▶ **Material**:
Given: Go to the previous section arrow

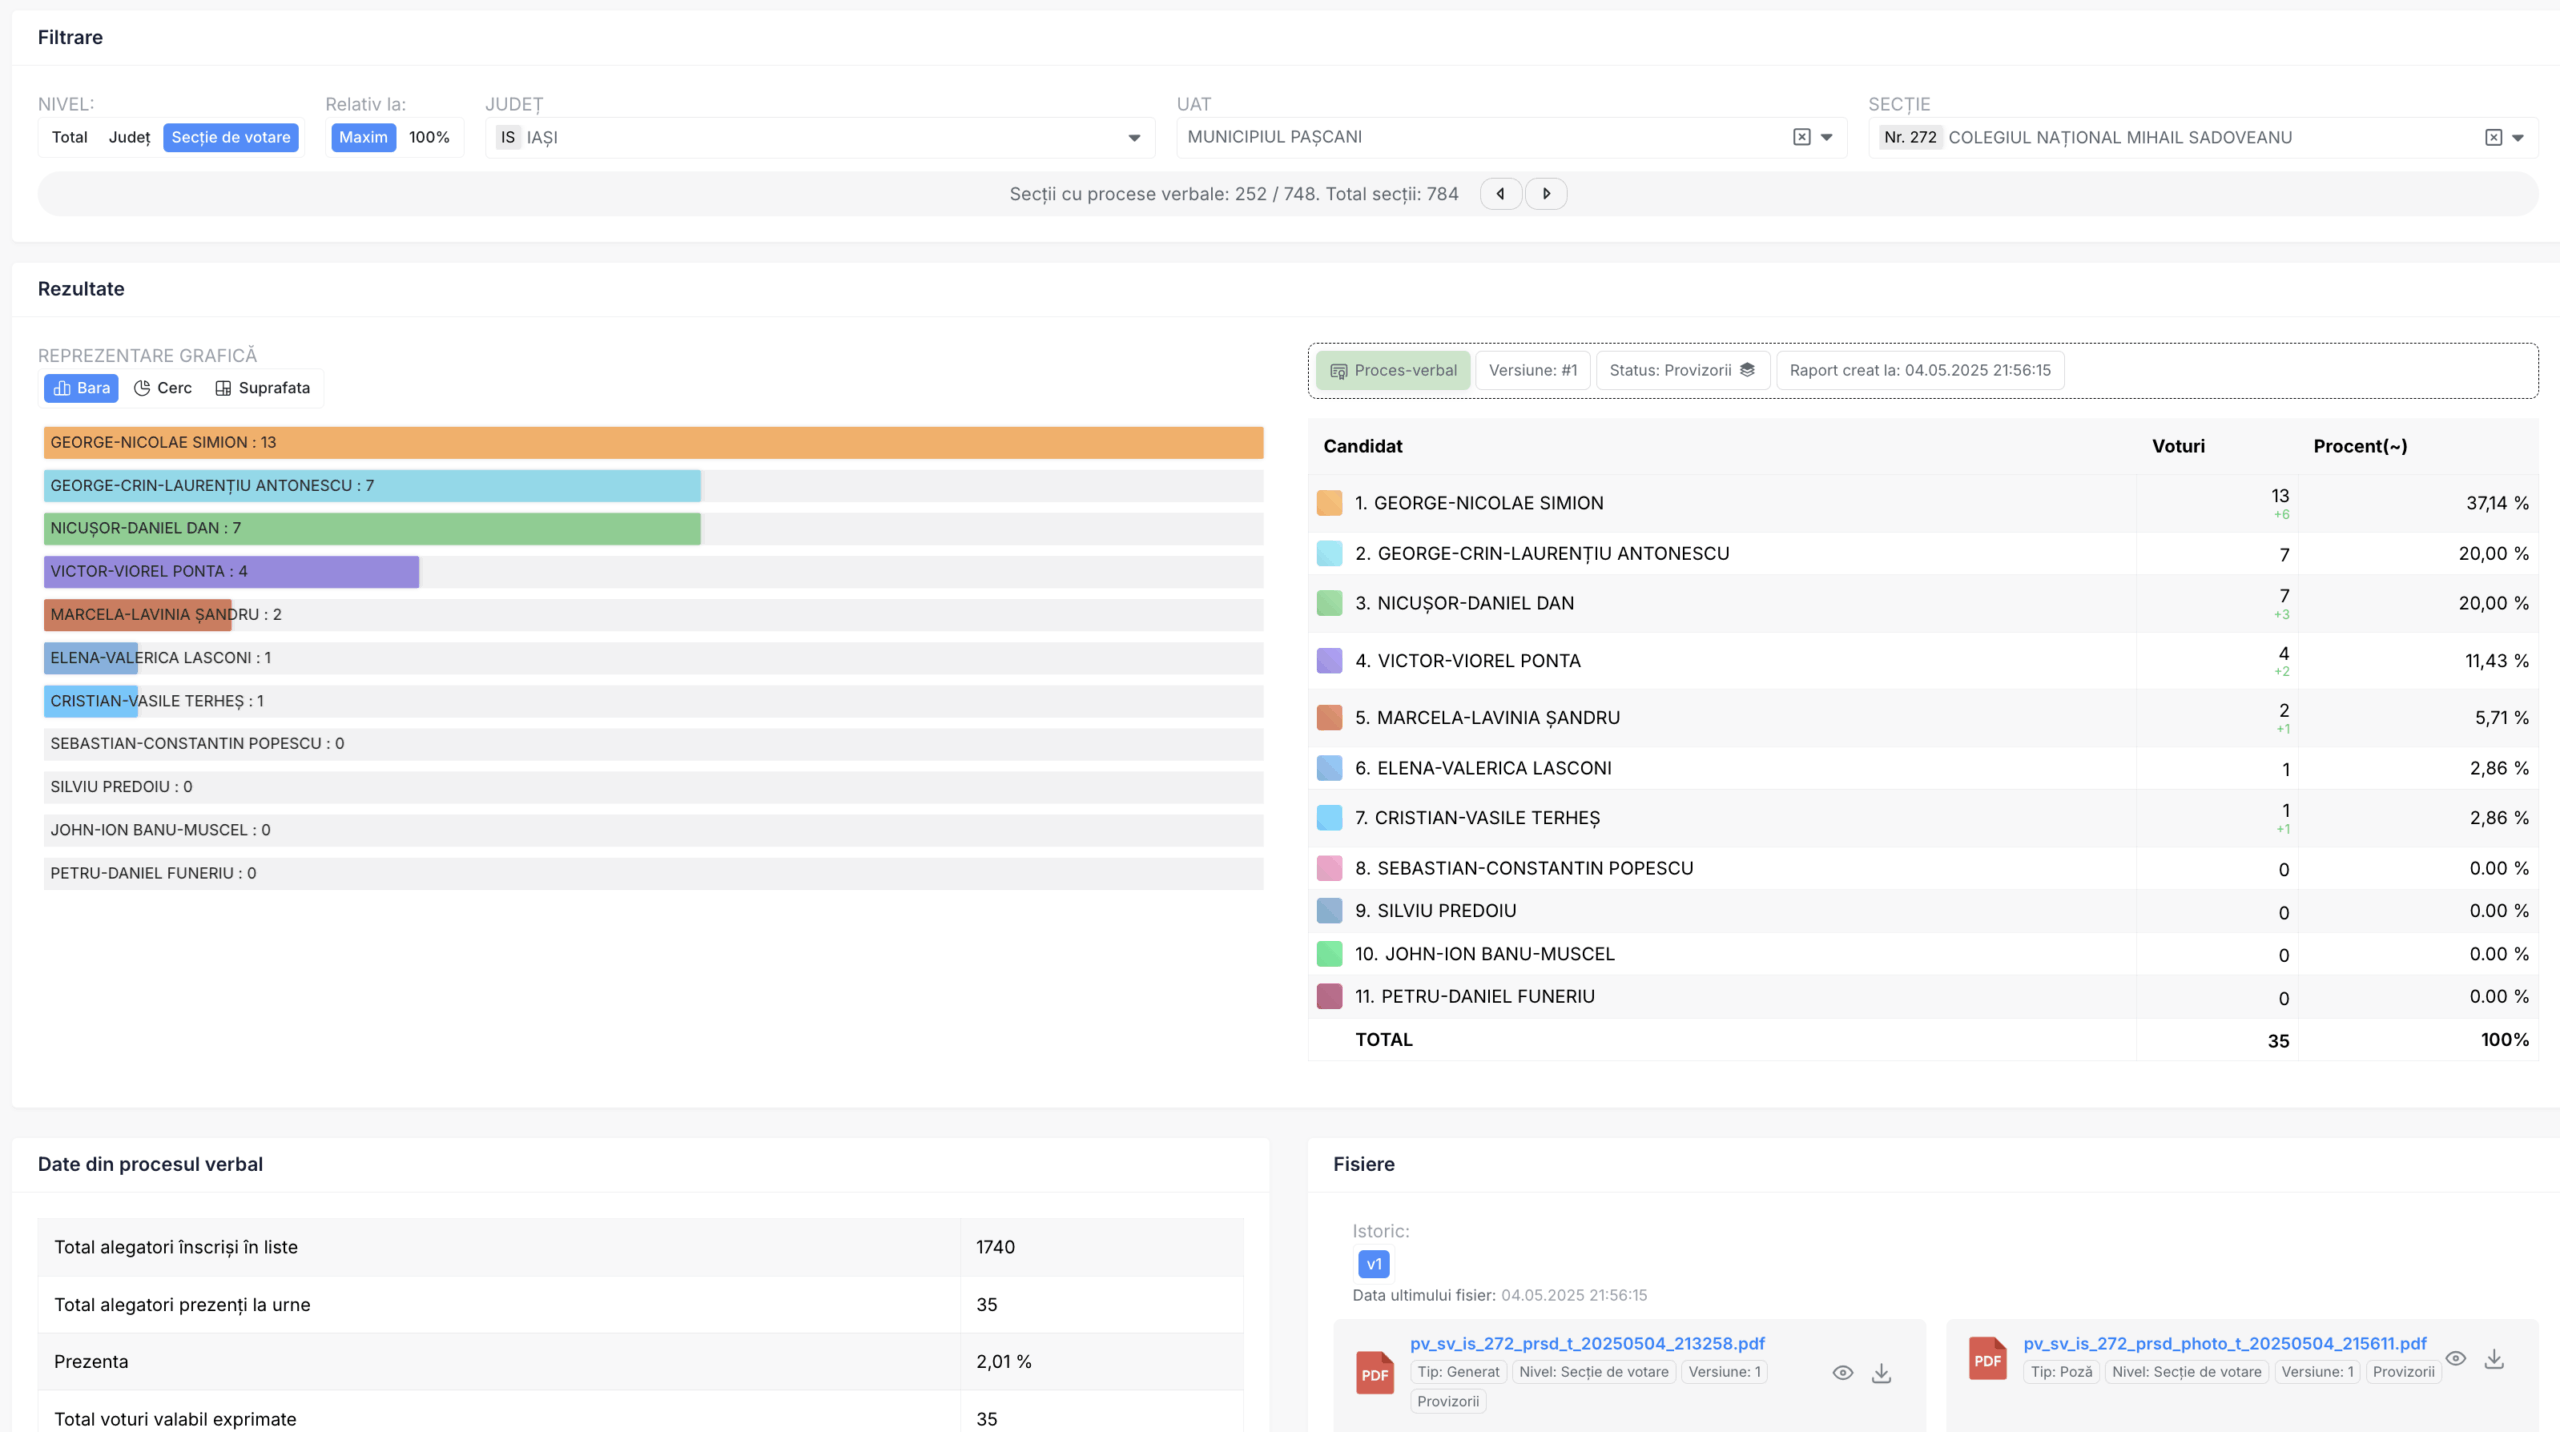Looking at the screenshot, I should click(x=1500, y=194).

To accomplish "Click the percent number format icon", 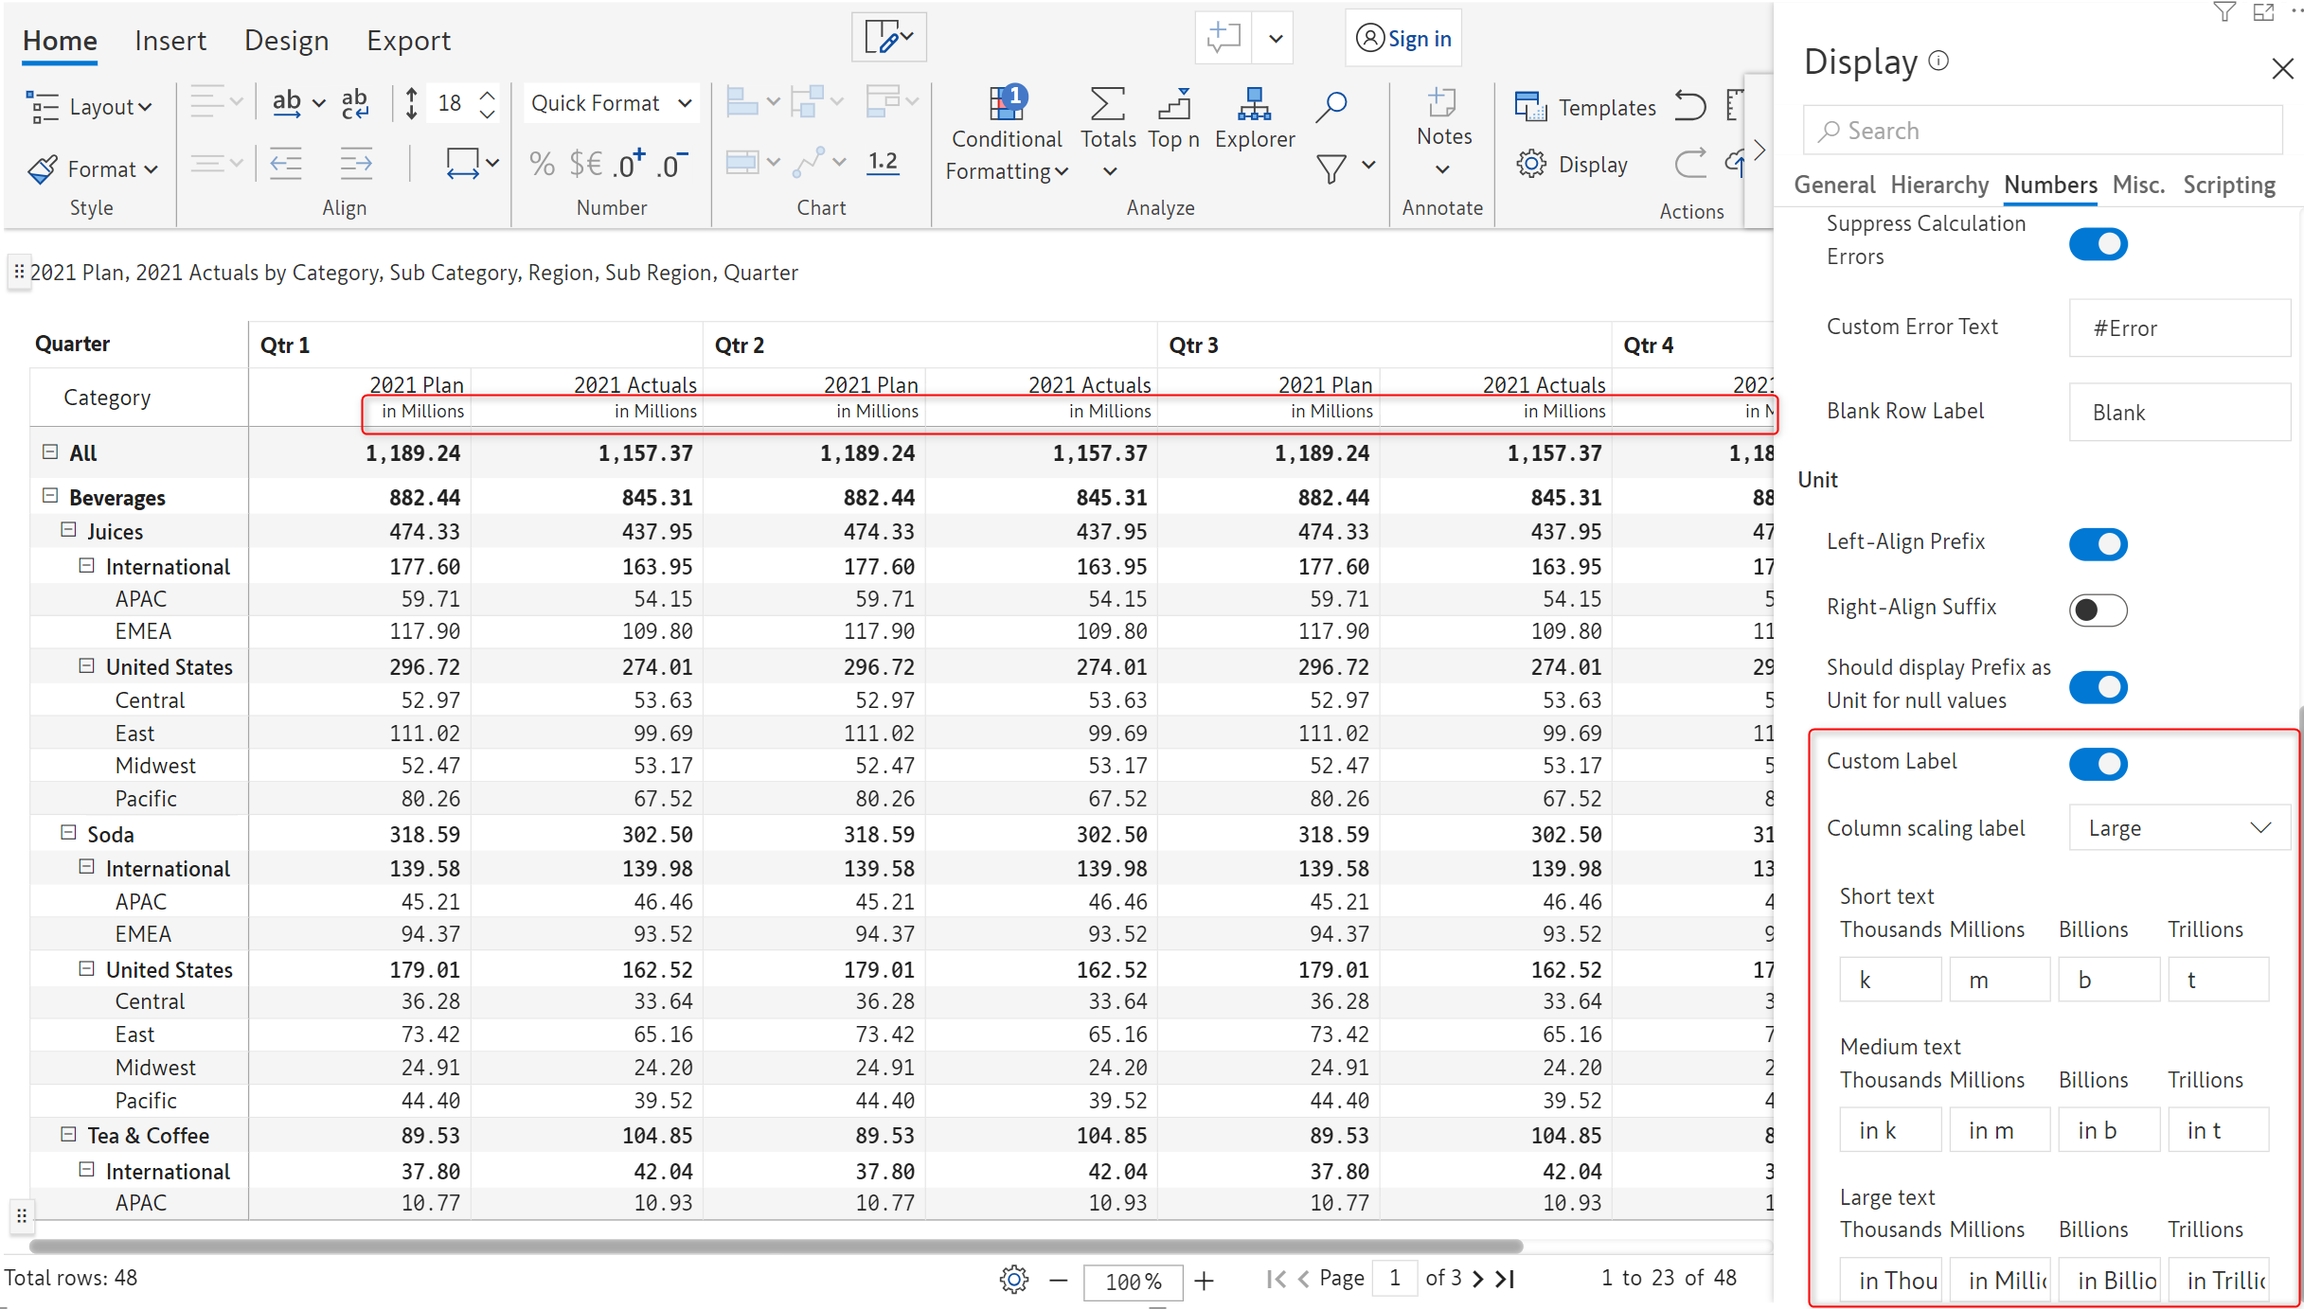I will (x=542, y=163).
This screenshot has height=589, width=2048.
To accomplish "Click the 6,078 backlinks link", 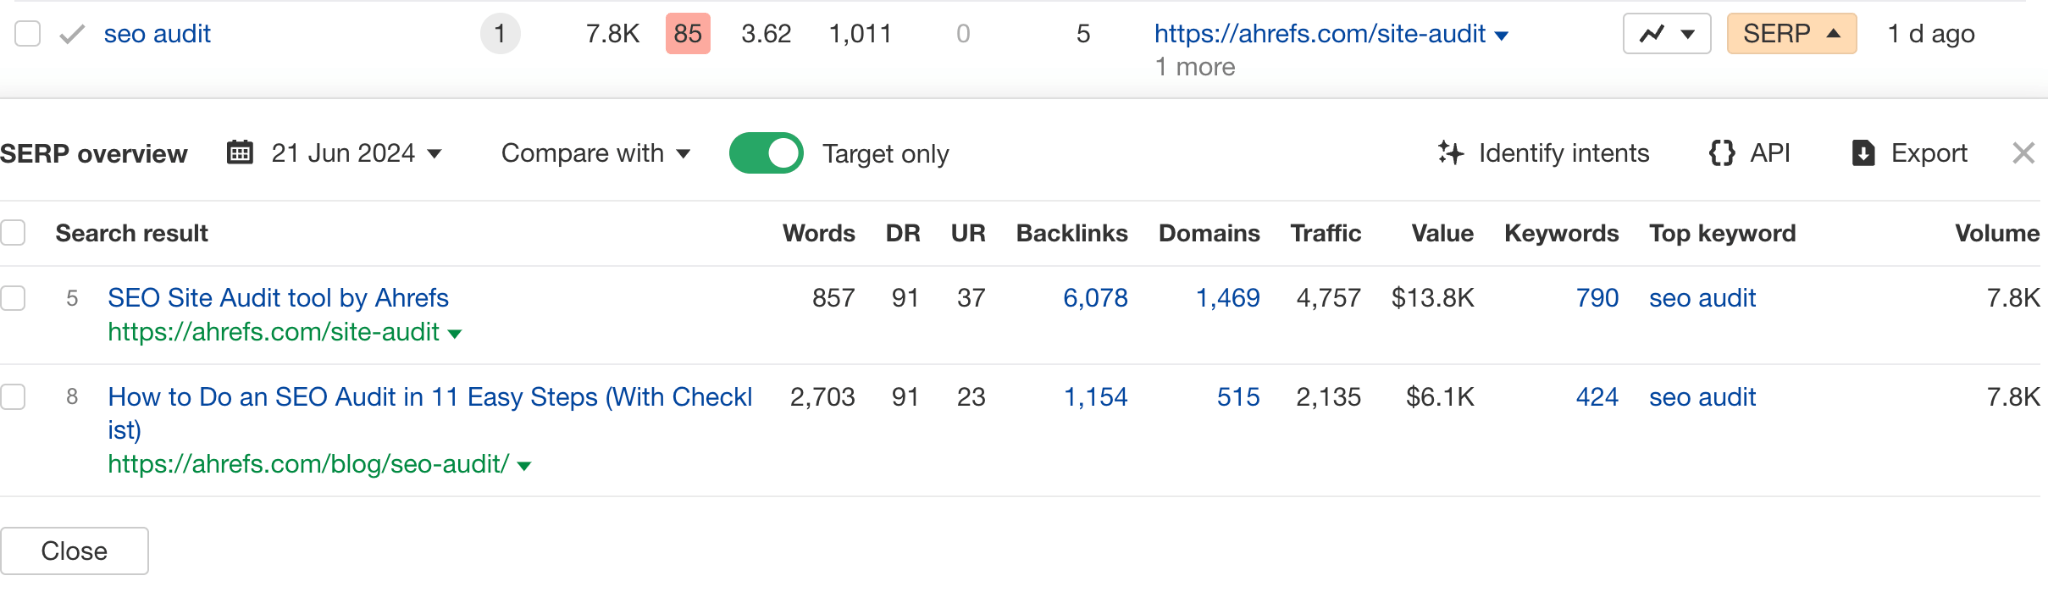I will pyautogui.click(x=1095, y=297).
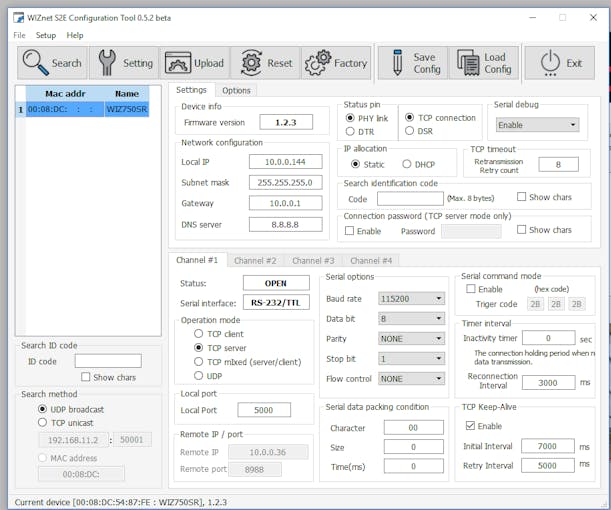Screen dimensions: 611x510
Task: Select DHCP IP allocation option
Action: (407, 164)
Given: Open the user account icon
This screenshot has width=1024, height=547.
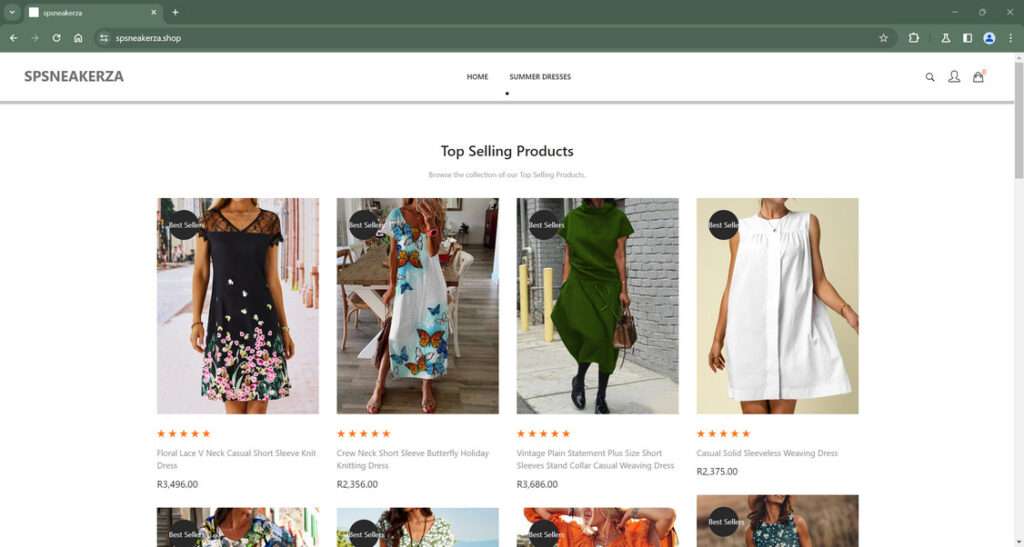Looking at the screenshot, I should (x=954, y=77).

▶ **Your objective**:
Print the rows word for word from the line with "Given: Open the user account icon" through the end of the rows, and leave the pictures out.

▶ **Finished task**:
Given: Open the user account icon
This screenshot has width=1024, height=547.
Looking at the screenshot, I should (x=954, y=77).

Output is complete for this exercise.